Sunday, January 18, 2009

A good weekend for product placement

The three of us spent two long days at the internationally famous Santa Clara Swim Center, killing time while waiting for my daughter to swim seven races. As with swim parents everywhere, we came home beat, wanting to vegetate, which for our generation means watching some mindless television.

Tonight it was Extreme Makeover: Home Edition, where host Ty Pennington gets the neighbors amp’d up for when a lucky family returns home to see their new mansion, in this case for a family of five in central Pennsylvania.

As always EMHE has a heavy dose of product placement for Sears, which is a major sponsor and has been very successful from its efforts. Product placement has been a major theme for the show for the past four years, and the website even has an “as featured on” section that includes 16 specific products from tonight’s episode. (Fittingly, the website also has ads for the local builder who donates the labor for each home).

Tonight’s show ended with the parents and three boys piling into a Ford Fusion Hybrid, considerably more obvious in its placement than most episodes. While this makes everyone aware of the new hybrid, this is more akin to winning the car on Wheel of Fortune, not the president mentioning your product in the midst of an international crisis.)

Book 'em Danno!After that, we watched a 1968 episode of Hawaii Five-O, in which every airport shot included a United logo and the closing credits mentioned obligatory “promotion considerations …” While United dominated flights to Hawaii in the 1950s and the 1960s, it did little to forestall the competition it continuously faced on the routes.

Last night, 2/3 of our family — the Food Network addicts — turned to an episode of “My Life in Food” involving weight loss. As part of the episode, they mentioned the help by Taco Bell with its “Fresco Menu.” I am a regular customer of Taco Bell of at least 35 years’ standing, and knew about the initiative — trying to improve its reputation with health Nazis by reducing the calories on all its products by replacing cheese with tomatoes.

For me, lunch is a commodity, in which I satisfice on quality and optimize on price and convenience. Last night’s reminder got me today to try their “new” products, the ones I already knew about. For the same $1.19, I got roughly the same volume of taco but reducing calories by 60 and fat by 4g.

Theoretically, product placement is a better business model for TV shows (or movies), because they are harder to zap than commercials, while if the content is entirely ad-supported, no the producers don’t care how often it’s copied or stolen.
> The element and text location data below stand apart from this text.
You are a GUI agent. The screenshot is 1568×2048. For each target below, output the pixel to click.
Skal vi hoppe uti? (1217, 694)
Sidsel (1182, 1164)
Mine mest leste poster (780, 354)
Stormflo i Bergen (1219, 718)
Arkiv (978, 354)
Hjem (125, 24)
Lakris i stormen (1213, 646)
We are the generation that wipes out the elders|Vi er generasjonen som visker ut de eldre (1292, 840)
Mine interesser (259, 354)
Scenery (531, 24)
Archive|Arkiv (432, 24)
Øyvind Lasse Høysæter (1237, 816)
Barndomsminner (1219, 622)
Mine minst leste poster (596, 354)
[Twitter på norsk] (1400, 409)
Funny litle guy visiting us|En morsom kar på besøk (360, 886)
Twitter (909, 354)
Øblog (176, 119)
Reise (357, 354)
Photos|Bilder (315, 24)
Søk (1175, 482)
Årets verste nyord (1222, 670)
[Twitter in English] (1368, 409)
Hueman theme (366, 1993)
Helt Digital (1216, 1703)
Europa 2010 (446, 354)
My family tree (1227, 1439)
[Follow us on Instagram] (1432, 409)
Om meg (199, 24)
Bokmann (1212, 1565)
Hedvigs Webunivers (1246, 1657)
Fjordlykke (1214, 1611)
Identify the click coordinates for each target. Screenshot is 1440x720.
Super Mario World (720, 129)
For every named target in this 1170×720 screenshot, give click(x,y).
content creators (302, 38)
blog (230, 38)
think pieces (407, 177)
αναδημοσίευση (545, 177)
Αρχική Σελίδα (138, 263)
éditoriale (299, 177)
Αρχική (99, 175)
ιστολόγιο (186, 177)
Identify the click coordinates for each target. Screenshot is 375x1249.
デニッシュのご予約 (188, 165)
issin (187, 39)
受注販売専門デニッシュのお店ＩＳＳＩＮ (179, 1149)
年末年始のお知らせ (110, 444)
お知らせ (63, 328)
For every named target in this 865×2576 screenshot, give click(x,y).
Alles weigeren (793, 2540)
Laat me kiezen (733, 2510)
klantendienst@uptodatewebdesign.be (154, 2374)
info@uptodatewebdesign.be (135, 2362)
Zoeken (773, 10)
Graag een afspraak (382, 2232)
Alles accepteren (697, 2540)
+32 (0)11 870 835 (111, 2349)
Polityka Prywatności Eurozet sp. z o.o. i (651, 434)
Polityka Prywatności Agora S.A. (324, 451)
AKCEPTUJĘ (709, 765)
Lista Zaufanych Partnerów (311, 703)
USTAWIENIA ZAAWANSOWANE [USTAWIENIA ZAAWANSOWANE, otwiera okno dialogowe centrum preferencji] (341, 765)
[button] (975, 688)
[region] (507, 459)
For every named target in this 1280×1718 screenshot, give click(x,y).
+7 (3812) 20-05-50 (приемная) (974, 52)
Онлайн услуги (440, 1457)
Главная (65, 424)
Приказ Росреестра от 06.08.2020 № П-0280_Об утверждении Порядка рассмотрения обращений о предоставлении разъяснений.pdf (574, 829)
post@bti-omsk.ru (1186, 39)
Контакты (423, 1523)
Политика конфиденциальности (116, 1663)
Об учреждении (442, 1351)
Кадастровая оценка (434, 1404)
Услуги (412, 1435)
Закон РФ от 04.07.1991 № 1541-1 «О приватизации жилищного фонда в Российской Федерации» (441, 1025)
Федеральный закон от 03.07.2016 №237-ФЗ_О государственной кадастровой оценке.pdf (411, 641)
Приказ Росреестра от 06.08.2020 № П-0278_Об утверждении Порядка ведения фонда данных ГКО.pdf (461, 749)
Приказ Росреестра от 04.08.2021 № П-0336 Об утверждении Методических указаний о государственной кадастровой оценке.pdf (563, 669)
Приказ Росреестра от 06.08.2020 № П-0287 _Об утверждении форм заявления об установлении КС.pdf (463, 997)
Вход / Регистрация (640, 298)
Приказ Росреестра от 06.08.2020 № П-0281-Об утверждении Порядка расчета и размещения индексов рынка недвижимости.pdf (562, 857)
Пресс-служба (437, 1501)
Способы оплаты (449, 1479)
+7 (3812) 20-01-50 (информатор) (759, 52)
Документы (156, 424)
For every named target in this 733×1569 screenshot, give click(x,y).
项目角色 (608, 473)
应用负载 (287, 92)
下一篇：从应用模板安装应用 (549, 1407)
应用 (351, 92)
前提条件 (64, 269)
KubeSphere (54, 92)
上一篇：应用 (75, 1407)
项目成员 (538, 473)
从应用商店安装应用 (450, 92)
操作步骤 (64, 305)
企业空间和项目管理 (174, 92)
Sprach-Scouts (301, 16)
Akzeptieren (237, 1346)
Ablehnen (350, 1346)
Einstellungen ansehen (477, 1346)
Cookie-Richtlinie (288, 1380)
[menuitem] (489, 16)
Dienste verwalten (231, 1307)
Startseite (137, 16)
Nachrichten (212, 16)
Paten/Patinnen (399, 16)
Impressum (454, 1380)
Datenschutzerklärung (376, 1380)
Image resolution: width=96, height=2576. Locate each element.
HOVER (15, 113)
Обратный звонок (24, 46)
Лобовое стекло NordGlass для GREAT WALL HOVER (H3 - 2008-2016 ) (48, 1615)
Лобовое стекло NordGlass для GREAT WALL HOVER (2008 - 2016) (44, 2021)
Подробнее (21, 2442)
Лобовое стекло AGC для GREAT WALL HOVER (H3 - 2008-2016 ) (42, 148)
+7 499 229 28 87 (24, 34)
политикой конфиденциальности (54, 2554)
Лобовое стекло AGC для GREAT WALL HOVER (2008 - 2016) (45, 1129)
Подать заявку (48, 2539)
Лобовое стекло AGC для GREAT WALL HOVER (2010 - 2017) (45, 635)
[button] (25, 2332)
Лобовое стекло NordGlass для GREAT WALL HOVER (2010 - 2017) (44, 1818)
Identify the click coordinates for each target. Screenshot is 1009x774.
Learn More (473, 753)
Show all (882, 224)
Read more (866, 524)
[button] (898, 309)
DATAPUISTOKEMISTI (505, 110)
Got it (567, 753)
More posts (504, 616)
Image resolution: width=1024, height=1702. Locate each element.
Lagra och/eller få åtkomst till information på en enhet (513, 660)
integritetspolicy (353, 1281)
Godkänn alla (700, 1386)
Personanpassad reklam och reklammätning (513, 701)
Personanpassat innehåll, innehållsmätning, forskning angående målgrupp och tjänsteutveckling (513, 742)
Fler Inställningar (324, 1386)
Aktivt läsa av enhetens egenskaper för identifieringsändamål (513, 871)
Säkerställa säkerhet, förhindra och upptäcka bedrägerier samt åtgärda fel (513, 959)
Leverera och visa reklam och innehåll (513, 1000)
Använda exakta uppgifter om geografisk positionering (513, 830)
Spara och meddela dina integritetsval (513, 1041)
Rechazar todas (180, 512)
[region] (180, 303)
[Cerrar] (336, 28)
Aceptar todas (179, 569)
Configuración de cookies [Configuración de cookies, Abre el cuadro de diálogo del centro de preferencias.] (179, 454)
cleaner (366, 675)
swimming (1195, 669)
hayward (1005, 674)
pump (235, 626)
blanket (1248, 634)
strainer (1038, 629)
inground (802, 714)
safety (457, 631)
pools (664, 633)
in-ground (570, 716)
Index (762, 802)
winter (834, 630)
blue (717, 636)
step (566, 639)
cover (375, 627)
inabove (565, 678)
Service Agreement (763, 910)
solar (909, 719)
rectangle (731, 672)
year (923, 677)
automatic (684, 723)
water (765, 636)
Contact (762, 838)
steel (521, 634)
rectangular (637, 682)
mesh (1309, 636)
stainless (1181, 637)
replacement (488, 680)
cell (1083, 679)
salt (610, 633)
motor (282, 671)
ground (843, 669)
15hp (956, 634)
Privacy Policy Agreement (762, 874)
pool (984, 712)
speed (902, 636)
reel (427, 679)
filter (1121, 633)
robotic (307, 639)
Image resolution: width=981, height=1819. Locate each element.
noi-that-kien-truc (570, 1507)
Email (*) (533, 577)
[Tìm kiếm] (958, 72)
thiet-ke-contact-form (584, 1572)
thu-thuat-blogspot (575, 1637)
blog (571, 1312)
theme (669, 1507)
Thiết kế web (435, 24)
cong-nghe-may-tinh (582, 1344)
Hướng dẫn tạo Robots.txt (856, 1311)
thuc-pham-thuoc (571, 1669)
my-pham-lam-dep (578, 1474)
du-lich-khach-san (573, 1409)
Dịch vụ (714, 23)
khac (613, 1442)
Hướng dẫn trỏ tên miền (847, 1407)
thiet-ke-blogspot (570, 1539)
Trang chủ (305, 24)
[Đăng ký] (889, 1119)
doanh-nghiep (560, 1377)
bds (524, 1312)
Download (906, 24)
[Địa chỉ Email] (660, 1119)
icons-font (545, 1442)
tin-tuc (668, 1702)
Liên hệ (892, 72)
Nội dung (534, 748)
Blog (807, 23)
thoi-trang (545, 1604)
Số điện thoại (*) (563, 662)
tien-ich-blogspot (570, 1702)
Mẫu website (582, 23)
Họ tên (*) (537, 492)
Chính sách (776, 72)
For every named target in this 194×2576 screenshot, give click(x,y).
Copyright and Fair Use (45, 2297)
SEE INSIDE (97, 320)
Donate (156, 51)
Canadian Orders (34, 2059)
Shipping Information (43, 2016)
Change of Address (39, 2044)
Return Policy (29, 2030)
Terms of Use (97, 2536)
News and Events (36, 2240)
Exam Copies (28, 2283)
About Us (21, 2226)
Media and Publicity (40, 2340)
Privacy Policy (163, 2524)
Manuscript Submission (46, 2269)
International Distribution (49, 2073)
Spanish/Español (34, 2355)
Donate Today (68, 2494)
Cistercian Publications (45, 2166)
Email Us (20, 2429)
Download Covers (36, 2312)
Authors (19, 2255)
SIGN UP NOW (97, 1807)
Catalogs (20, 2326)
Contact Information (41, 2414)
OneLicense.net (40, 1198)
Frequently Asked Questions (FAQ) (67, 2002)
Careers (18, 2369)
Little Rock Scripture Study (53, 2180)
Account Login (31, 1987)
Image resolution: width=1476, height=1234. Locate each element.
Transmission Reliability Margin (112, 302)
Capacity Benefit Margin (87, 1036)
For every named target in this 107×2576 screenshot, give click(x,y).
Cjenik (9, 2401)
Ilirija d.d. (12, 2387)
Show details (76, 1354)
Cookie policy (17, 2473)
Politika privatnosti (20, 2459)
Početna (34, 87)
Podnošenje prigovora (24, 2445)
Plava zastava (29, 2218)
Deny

However, as with the testimonial ad, product placement requires a credible spokesman to be effective. And while it’s playing an increasing role in supporting Hollywood productions, placement becomes less effective the more it is used. While product placement may end up shoring short advertorials (like BMW’s “The Hire”), it’s hard to see how they will ever be more than a supplemental funding source for top tier entertainment.